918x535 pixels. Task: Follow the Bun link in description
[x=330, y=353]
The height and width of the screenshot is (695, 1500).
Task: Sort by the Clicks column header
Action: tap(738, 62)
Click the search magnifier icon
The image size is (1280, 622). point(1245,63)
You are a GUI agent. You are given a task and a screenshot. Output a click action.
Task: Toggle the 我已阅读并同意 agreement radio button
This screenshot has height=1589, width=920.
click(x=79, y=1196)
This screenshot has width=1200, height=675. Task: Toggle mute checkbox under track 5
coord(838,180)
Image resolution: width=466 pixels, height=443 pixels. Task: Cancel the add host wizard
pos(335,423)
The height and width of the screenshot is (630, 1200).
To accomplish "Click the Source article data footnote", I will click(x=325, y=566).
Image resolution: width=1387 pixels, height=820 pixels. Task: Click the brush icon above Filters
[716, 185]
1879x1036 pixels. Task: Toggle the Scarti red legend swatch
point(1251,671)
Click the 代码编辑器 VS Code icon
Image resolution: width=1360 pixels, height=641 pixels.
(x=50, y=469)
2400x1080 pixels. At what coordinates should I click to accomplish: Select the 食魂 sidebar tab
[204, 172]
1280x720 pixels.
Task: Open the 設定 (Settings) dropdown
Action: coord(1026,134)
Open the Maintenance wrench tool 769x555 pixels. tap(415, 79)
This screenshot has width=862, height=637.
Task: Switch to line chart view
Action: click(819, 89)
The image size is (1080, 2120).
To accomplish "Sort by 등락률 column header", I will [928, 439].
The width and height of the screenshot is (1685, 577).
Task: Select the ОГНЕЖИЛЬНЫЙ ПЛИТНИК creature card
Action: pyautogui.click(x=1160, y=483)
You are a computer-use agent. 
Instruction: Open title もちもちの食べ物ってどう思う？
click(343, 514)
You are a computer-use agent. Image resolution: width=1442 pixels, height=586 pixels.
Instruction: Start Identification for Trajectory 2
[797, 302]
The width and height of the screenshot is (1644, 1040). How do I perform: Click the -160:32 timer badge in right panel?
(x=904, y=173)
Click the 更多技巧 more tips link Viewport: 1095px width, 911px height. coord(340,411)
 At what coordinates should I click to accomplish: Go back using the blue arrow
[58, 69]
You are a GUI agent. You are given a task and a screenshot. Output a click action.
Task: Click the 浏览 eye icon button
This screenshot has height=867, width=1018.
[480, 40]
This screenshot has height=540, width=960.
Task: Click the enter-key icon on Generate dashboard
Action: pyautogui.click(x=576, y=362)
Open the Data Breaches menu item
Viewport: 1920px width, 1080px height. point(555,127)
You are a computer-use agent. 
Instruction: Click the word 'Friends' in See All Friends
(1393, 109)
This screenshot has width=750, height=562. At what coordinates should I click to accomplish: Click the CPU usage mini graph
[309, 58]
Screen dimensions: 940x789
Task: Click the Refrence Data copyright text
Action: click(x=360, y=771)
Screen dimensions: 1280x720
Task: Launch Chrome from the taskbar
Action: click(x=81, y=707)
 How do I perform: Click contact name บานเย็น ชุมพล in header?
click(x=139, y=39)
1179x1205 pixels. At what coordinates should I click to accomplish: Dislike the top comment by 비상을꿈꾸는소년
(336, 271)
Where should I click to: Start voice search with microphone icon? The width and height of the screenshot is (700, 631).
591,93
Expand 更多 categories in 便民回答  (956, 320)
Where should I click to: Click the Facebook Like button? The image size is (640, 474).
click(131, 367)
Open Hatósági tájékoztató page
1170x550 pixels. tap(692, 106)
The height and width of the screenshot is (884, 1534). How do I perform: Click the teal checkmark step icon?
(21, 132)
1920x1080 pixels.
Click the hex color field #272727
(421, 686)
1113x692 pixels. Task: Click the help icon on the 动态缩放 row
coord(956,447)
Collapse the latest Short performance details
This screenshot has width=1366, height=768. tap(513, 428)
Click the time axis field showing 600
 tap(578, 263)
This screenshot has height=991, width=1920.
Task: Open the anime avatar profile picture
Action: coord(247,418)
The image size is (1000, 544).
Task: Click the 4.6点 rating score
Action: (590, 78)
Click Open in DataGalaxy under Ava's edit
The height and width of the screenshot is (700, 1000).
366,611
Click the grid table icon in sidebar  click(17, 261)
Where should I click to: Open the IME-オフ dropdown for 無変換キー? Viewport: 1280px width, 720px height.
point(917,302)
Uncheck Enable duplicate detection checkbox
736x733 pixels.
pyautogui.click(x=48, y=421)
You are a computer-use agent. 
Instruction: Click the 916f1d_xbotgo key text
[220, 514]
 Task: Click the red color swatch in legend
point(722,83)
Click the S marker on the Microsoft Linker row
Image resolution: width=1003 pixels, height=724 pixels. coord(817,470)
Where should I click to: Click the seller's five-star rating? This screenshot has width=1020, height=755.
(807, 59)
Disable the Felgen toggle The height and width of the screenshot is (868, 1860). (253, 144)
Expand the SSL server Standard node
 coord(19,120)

WHAT YOU ARE ASKED TO DO
Your reply should hold all the entries, each repeated without a single change.

FINISHED EXERCISE
918x535 pixels. Task: Follow the Bun link in description
[x=330, y=353]
The height and width of the screenshot is (695, 1500).
Task: Sort by the Clicks column header
Action: tap(738, 62)
Click the search magnifier icon
The image size is (1280, 622). point(1245,63)
You are a GUI agent. You are given a task and a screenshot. Output a click action.
Task: Toggle the 我已阅读并同意 agreement radio button
This screenshot has height=1589, width=920.
click(x=79, y=1196)
This screenshot has width=1200, height=675. Task: Toggle mute checkbox under track 5
coord(838,180)
Image resolution: width=466 pixels, height=443 pixels. Task: Cancel the add host wizard
pos(335,423)
The height and width of the screenshot is (630, 1200).
To accomplish "Click the Source article data footnote", I will click(x=325, y=566).
Image resolution: width=1387 pixels, height=820 pixels. Task: Click the brush icon above Filters
[716, 185]
1879x1036 pixels. Task: Toggle the Scarti red legend swatch
point(1251,671)
Click the 代码编辑器 VS Code icon
Image resolution: width=1360 pixels, height=641 pixels.
(x=50, y=469)
2400x1080 pixels. At what coordinates should I click to accomplish: Select the 食魂 sidebar tab
[204, 172]
1280x720 pixels.
Task: Open the 設定 (Settings) dropdown
Action: coord(1026,134)
Open the Maintenance wrench tool 769x555 pixels. tap(415, 79)
This screenshot has width=862, height=637.
Task: Switch to line chart view
Action: click(819, 89)
The image size is (1080, 2120).
To accomplish "Sort by 등락률 column header", I will [928, 439].
The width and height of the screenshot is (1685, 577).
Task: Select the ОГНЕЖИЛЬНЫЙ ПЛИТНИК creature card
Action: pyautogui.click(x=1160, y=483)
You are a computer-use agent. 
Instruction: Open title もちもちの食べ物ってどう思う？
click(343, 514)
You are a computer-use agent. Image resolution: width=1442 pixels, height=586 pixels.
Instruction: Start Identification for Trajectory 2
[797, 302]
The width and height of the screenshot is (1644, 1040). How do I perform: Click the -160:32 timer badge in right panel?
(x=904, y=173)
Click the 更多技巧 more tips link Viewport: 1095px width, 911px height. coord(340,411)
 At what coordinates should I click to accomplish: Go back using the blue arrow
[58, 69]
You are a GUI agent. You are given a task and a screenshot. Output a click action.
Task: Click the 浏览 eye icon button
This screenshot has height=867, width=1018.
[480, 40]
This screenshot has height=540, width=960.
Task: Click the enter-key icon on Generate dashboard
Action: pyautogui.click(x=576, y=362)
Open the Data Breaches menu item
Viewport: 1920px width, 1080px height. point(555,127)
You are a computer-use agent. 
Instruction: Click the word 'Friends' in See All Friends
(1393, 109)
This screenshot has width=750, height=562. At what coordinates should I click to accomplish: Click the CPU usage mini graph
[309, 58]
Screen dimensions: 940x789
Task: Click the Refrence Data copyright text
Action: click(x=360, y=771)
Screen dimensions: 1280x720
Task: Launch Chrome from the taskbar
Action: click(x=81, y=707)
 How do I perform: Click contact name บานเย็น ชุมพล in header?
click(x=139, y=39)
1179x1205 pixels. At what coordinates should I click to accomplish: Dislike the top comment by 비상을꿈꾸는소년
(336, 271)
Where should I click to: Start voice search with microphone icon? The width and height of the screenshot is (700, 631).
591,93
Expand 更多 categories in 便民回答  (956, 320)
Where should I click to: Click the Facebook Like button? The image size is (640, 474).
click(131, 367)
Open Hatósági tájékoztató page
1170x550 pixels. tap(692, 106)
The height and width of the screenshot is (884, 1534). How do I perform: Click the teal checkmark step icon?
(21, 132)
1920x1080 pixels.
Click the hex color field #272727
(421, 686)
1113x692 pixels. Task: Click the help icon on the 动态缩放 row
coord(956,447)
Collapse the latest Short performance details
This screenshot has width=1366, height=768. tap(513, 428)
Click the time axis field showing 600
 tap(578, 263)
This screenshot has height=991, width=1920.
Task: Open the anime avatar profile picture
Action: coord(247,418)
The image size is (1000, 544).
Task: Click the 4.6点 rating score
Action: (590, 78)
Click Open in DataGalaxy under Ava's edit
The height and width of the screenshot is (700, 1000).
366,611
Click the grid table icon in sidebar  click(17, 261)
Where should I click to: Open the IME-オフ dropdown for 無変換キー? Viewport: 1280px width, 720px height.
point(917,302)
Uncheck Enable duplicate detection checkbox
736x733 pixels.
pyautogui.click(x=48, y=421)
You are a computer-use agent. 
Instruction: Click the 916f1d_xbotgo key text
[220, 514]
 Task: Click the red color swatch in legend
point(722,83)
Click the S marker on the Microsoft Linker row
Image resolution: width=1003 pixels, height=724 pixels. coord(817,470)
Where should I click to: Click the seller's five-star rating? This screenshot has width=1020, height=755.
(807, 59)
Disable the Felgen toggle The height and width of the screenshot is (868, 1860). (253, 144)
Expand the SSL server Standard node
 coord(19,120)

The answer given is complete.